С философской точки зрения прагматизм прямо противоположен реализму. Реалист считает наши утверждения о мире «истинными» или «ложными» независимо от того, как они функционируют в хаотичном мире наших представлений, или от критериев определенной культуры, но просто в силу того, что реальность устроена определенным образом, что бы мы о ней ни думали [243]. Реалисты считают, что существуют истины об устройстве мира, которые мы, быть может, неспособны узнать, что есть факты, которые не зависят от того, замечаем мы их или нет. Быть этическим реалистом означает верить, что в этике, как и в физике, существуют истины, которые следует открывать, — и что наши представления об этих истинах могут быть верными и неверными [244].
Прагматисты, подобные Рорти, утверждают, что реализм несостоятелен по той причине, что мы лишены возможности сравнить наше описание реальности с неописанной реальностью. Как говорит Юрген Хабермас, «поскольку истинность данного представления или утверждения можно проверить лишь с помощью других представлений и утверждений, мы не можем вырваться на свободу из заколдованного круга нашей речи» [245]. Это остроумный тезис. Но справедлив ли он? Тот факт, что речь играет роль посредника для представления и передачи наших знаний, ничего не говорит о возможности или невозможности непосредственного познания. Тот факт, что ни один опыт, когда о нем говорят, не может существовать без посредничества речи (это тавтология), не означает, что всякое познание — и потому всякое знание — сводится к интерпретации. Если бы мы могли познать какой-либо аспект реальности в совершенстве — скажем, если правы мистики, которые думали, что познали трансцендентные истины, — тогда прагматизм был бы совершенно, с реалистичной точки зрения, неверен. Проблема прагматизма заключается не в том, что слова этих мистиков могут быть верными. Его проблема в том, что верны или неверны слова мистиков, они должны быть верны или неверны с реалистичной точки зрения. Прагматизм, оспаривая идею о возможности непосредственного познания, косвенно противопоставляет ей реалистичное утверждение об ограниченности наших познавательных способностей. Прагматизм есть реалистичное отрицание возможности реализма. Тем самым прагматизм, подобно релятивизму, здесь же сам начинает себе противоречить. Развернутую аргументацию по этому вопросу я вынес в пространное примечание, чтобы не мучить обычного читателя скучными рассуждениями [246].

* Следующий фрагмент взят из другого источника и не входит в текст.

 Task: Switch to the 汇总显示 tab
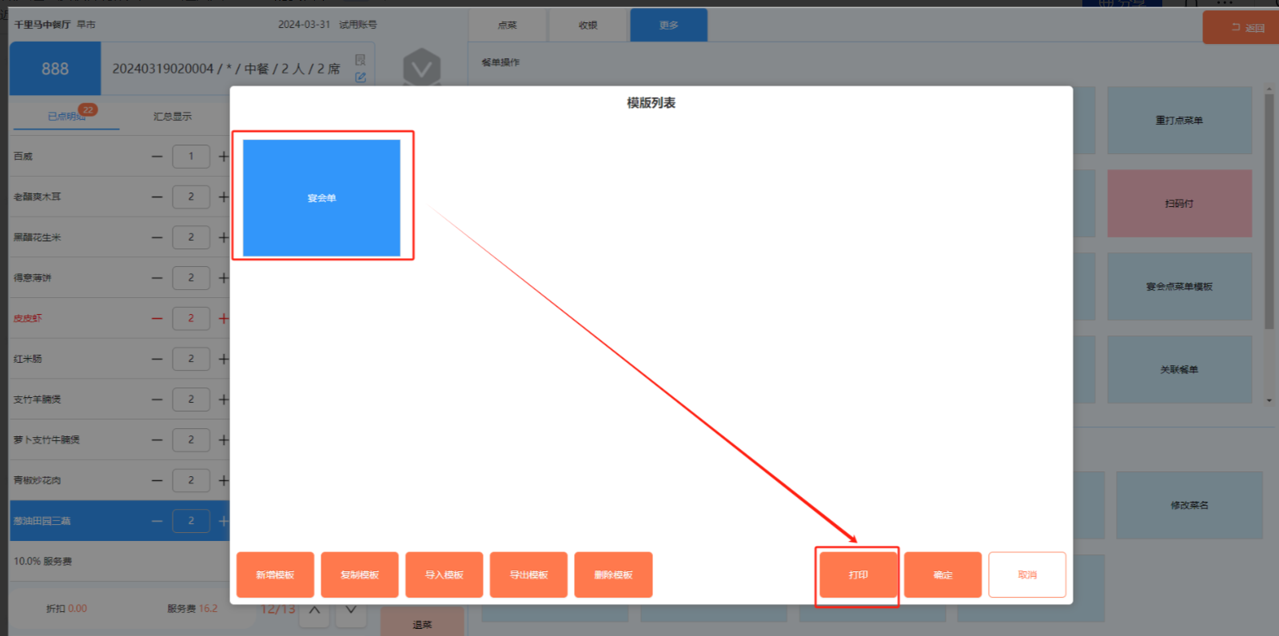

Релятивисты и прагматисты верят, что истина — это просто продукт консенсуса. Тем не менее очевидно, что хотя консенсус между людьми со сходным мышлением может оказаться окончательным арбитром истины, он не может создавать истину. Нам понятно, что люди могут с чем-то соглашаться, но при этом неверно понимать мир. Нам также понятно, что иногда бывает прав один человек, с которым никто не соглашается. С точки зрения реализма возможна ситуация (хотя и не слишком вероятна), когда один человек или определенная культура обладают монополией на истину.

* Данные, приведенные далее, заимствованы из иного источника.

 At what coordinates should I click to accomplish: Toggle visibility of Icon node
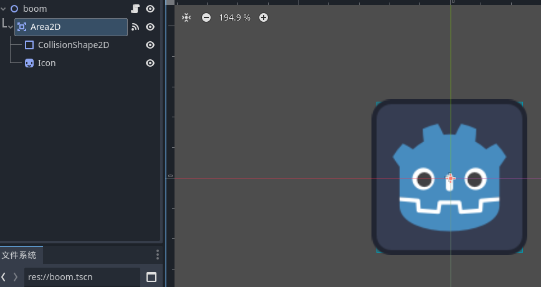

Таким образом, мы вправе думать, что наши представления о мире могут соответствовать в большей или меньшей степени тому, каков мир есть, — даже если мы никогда не сможем убедиться в правильности наших представлений. Если же мы в принципе способны открыть истины о том, как сделать членов нашего биологического вида как можно более счастливыми, значит, существуют некоторые истины из сферы этики. Сказать, что мы никогда не достигнем согласия о любом этическом вопросе, — все равно что сказать, что невозможно достичь согласия по каждому вопросу физики. Мы не знаем, куда нас приведут наши исследования, но это не означает, что за ними не стоят реальные факты или что одни ответы на этические вопросы не лучше, чем другие. Уважение к многообразию представлений о нравственности в лучшем случае обрекает нас на интеллектуальную скромность до того момента, пока мы не узнаем больше фактов.